Der Verfassungsgerichtshof muss klären, ob die Bundespräsidentenwahl in Österreich wiederholt werden muss. Foto: dpa

Das höchste Gericht Österreichs muss klären, ob die Bundespräsidentenwahl wiederholt werden muss. Erste Zeugen gießen Wasser auf die Mühlen der Rechtspopulisten der FPÖ.
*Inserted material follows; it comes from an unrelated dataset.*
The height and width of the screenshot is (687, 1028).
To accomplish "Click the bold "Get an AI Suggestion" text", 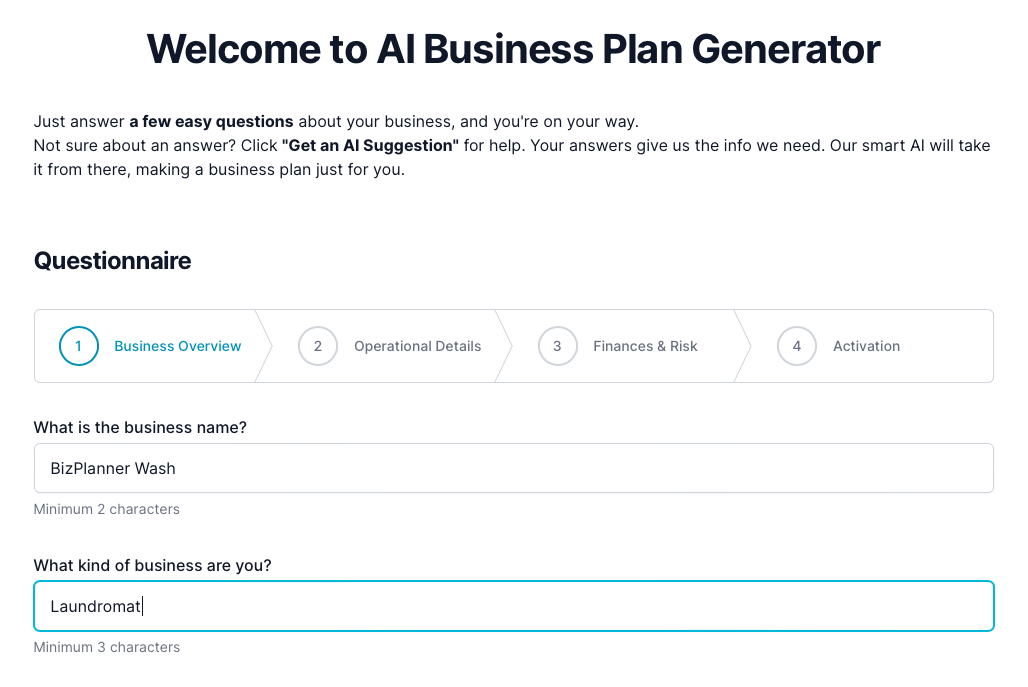I will 370,146.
Wien - Zum Auftakt des Prozesses um die Gültigkeit der Bundespräsidentenwahl in Österreich haben Zeugen wesentliche Vorwürfe der rechten FPÖ bestätigt. In den Wahlbezirken Innsbruck-Land und Südoststeiermark sind demnach formale Fehler gemacht worden. Dazu gehört das vorzeitige Öffnen von Wahlumschlägen, im Fall der Südoststeiermark auch das vorzeitige Auszählen von Briefwahlstimmen durch nicht zur Wahlkommission gehörende Personen. Begründet wurde das mit der Zeitnot angesichts der Rekordbeteiligung bei der Briefwahl. Zugleich betonten die Zeugen, es gebe keine Hinweis auf Wahlbetrug.

Rund 90 Zeugen geladen

Der Verfassungsgerichtshof begann am Montag mit der Befragung von rund 90 Zeugen aus den Bezirkswahlbehörden. Am Montag waren etwa 25 Zeugen geladen. Die Vernehmung soll bis Donnerstag dauern. Die FPÖ, deren Kandidat Norbert Hofer nur um 31 000 Stimmen den Sieg verpasst hatte, hat die Wahl wegen angeblicher Unregelmäßigkeiten in 94 von 117 Bezirkswahlbehörden bei der Briefwahl angefochten.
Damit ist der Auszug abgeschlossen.